What’s green about Singapore’s 2021 government budget? | News | Eco-Business

This year’s government budget, titled Emerging Stronger Together, covers a slew of measures to further cushion the blow of the pandemic, including help for workers and businesses, targeted support for worst-hit sectors, and a Covid-19 resilience package worth S$11 billion to address Singapore’s immediate needs, protect public health, and reopen safely.

But Singapore must also “focus on what lies ahead” and “think long-term”, said Heng. “On this little red dot, we must strengthen efforts to tackle climate change, and build a sustainable home for generations to come,” he said.
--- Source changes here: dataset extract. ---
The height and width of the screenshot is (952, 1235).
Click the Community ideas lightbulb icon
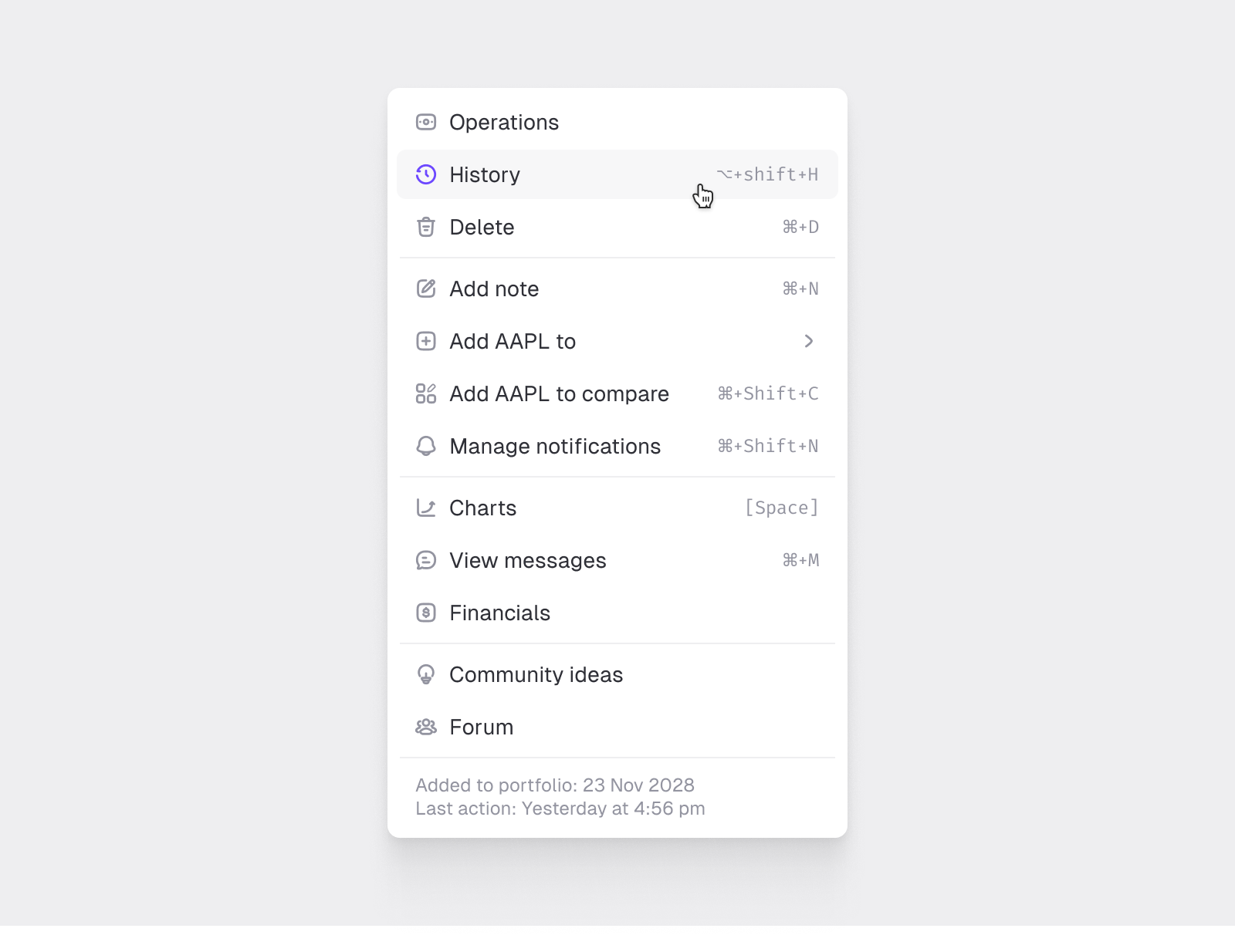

Heng, who is also Singapore’s Finance Minister, introduced several sustainability initiatives to help cut transport emissions, grow more food locally, and spur green infrastructure development, stressing the need for the country to “invest in new areas” in order to benefit from global structural changes.

Among the measures unveiled are green bonds, which are to be issued for select public infrastructure projects. The minister said Singapore will catalyse capital flows towards sustainable development in the city-state and beyond, and the government has already identified eligible projects worth up to S$19 billion.

One such green project to be financed is Tuas Nexus, Singapore’s first integrated water and solid waste treatment facility, which is set to be completed in phases from 2025 onwards.

Singapore will also step up efforts to incentivise the early adoption of electric vehicles (EV) and cut transport emissions, said Heng.

The country plans to deploy 60,000 EV charging points at public car parks and private premises by 2030, marking a significant increase from the previous target of 28,000. Singapore’s sparse charging infrastructure has been cited as a major barrier to its shift to EVs.

About S$30 million will also be set aside for EV-related initiatives over the next five years, while the cost differential between EVs and internal combustion engine cars will be narrowed further to make electric models more affordable.

In addition, the government will lower the Additional Registration Fee (ARF) floor to zero for EVs from January 2022 to December 2023 to encourage more car owners to make the switch. The ARF is paid when registering a car and the rate is determined by the vehicle’s open market value.

Singapore will also establish a S$60 million Agri-Food Cluster Transformation Fund to support the adoption of technology in the agri-food sector and help hit the country’s target of raising the level of food self-production from the current 10 per cent to 30 per cent of total food needs by 2030.

Green enough?

The budget statement comes five months after Singapore’s Minister for Trade and Industry, Chan Chun Sing, announced that the nation had set aside S$49 million to fund low-carbon energy research and test-bedding efforts in hydrogen and carbon capture and storage.

It also follows on the heels of the newly announced Singapore Green Plan, a wide-ranging sustainable development strategy that cuts across all sectors of society to chart the country’s path towards a greener future this decade.

Released by five ministries last week, the initiative includes infrastructure development, research and innovation, educational efforts, and training opportunities.

But, environmentalists have criticised the new plan, pointing out that it is merely a compilation of efforts announced previously rather than a strategy ambitious enough to address climate change, an existential threat to the low-lying island-nation.

They highlighted that only three targets—the decarbonisation of schools, the doubling of EV charging stations, and the Entreprise Sustainability Programme—are new, while every other goal included had been discussed or announced in recent years.

No details have been released on the Entreprise Sustainability Programme, except that it aims to help companies develop “capabilities in sustainability”.

But the biggest problem is that the Green Plan failed to ratchet up Singapore emissions targets, which have been rated as “highly insufficient” by research group Climate Action Tracker.

Neither does it mention plans to divest from fossil fuels or increase Singapore’s carbon tax, despite recent calls in parliament to do so. It does, however, indicate that Jurong Island, heart of the country’s petrochemical industry, will be transformed into a “sustainable energy and chemicals park”.

Earlier this month, six ministers of parliament filed a motion on climate change—a first in Singapore—urging the government to conduct regular reviews to raise the carbon tax, expand climate education in schools, and add climate defence as a seventh pillar of total defence.

The parliamentarians behind the proposal noted that Singapore’s current carbon tax is low at S$5 per tonne of emissions and criticised the lack of plans beyond increasing the tax to a maximum of S$15 by 2030. According to Climate Action Tracker, Singapore’s carbon tax needs to be “considerably higher” to be compatible with international climate goals.

Singapore aims to halve the amount of greenhouse gas emissions it generates from its 2030 peak by 2050, with the goal of achieving net-zero emissions “as soon as viable in the second half of the century”.

Climate Action Tracker has said that Singapore needs to substantially strengthen its 2030 climate target—which could form the basis for a tougher long-term target—to be in line with the Paris Agreement’s goal of keeping global heating below 1.5 degrees Celsius.